Arábia Saudita autoriza mulheres a dirigirem

As sauditas serão autorizadas a dirigir a partir de junho de 2018, uma decisão histórica no reino ultraconservador, único país do mundo onde as mulheres não podiam conduzir.

O rei Salman ordenou “permitir a concessão da licença para dirigir às mulheres na Arábia Saudita”, diz o texto do decreto real, publicado na terça-feira (26) pela agência oficial de notícias SPA.

Como parte de seu ambicioso plano de reformas econômicas e sociais até 2030, Riad parece pronta para abrandar algumas destas restrições impostas às mulheres e tenta, pouco a pouco, promover formas de diversão, apesar da oposição dos ultraconservadores em um país onde a metade da população tem menos de 25 anos.

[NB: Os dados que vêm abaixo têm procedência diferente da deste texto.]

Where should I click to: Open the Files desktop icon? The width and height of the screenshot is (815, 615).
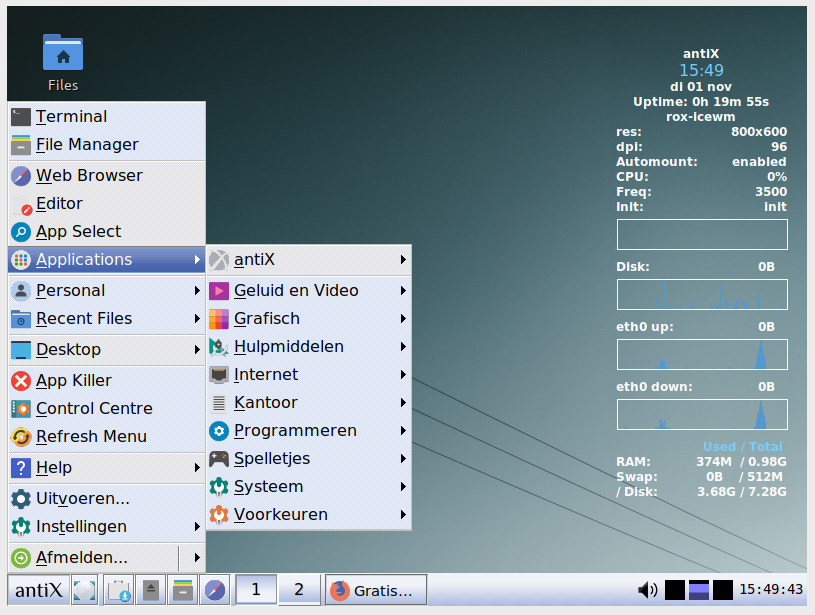point(63,62)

Além da proibição de dirigir, as mulheres sauditas são igualmente submetidas à tutela de um homem da família – geralmente o pai, o marido ou o irmão – para poder estudar ou viajar.

 

A antiga proibição de dirigir era vista mundialmente como um símbolo de repressão às mulheres e esta permissão é dada após anos de resistência de ativistas.

A decisão foi publicada dias depois que centenas de mulheres puderam ir no sábado, pela primeira vez, a um estádio de Riad para assistir às celebrações da festa nacional, com shows e queima de fogos de artifício.

Em novembro, o multimilionário príncipe saudita Al-Waleed bin Talal, conhecido por não ter papas na língua, pediu que deixassem as mulheres dirigir alegando o “custo econômico” que supunha o fato de as mulheres dependerem de motoristas particulares “estrangeiros” ou táxis para se deslocar.

E se o marido levar a esposa para algum lugar, isto o obriga a deixar o trabalho, o que reduz a sua produtividade, lamentou o príncipe.

Autorizar as mulheres a dirigir é “uma demanda social urgente que a conjuntura econômica justifica”, insistiu, em referência às dificuldades orçamentárias que o país atravessa, devido à redução dos investimentos provocada pela queda dos preços do petróleo.

Segundo o decreto, o rei saudita pesou os “prós e os contras da proibição” antes de tomar uma decisão.

O monarca também assegurou que “a maioria dos grandes ulemas (doutores da lei islâmica) estavam a favor de uma medida que permitisse as mulheres dirigir”.

Os Estados Unidos celebraram o decreto adotado por seu grande aliado no Oriente Médio. “Estamos muito feliz”, disse a porta-voz da diplomacia americana, Heather Nauert, que qualificou essa decisão de um “grande passo em uma boa direção”.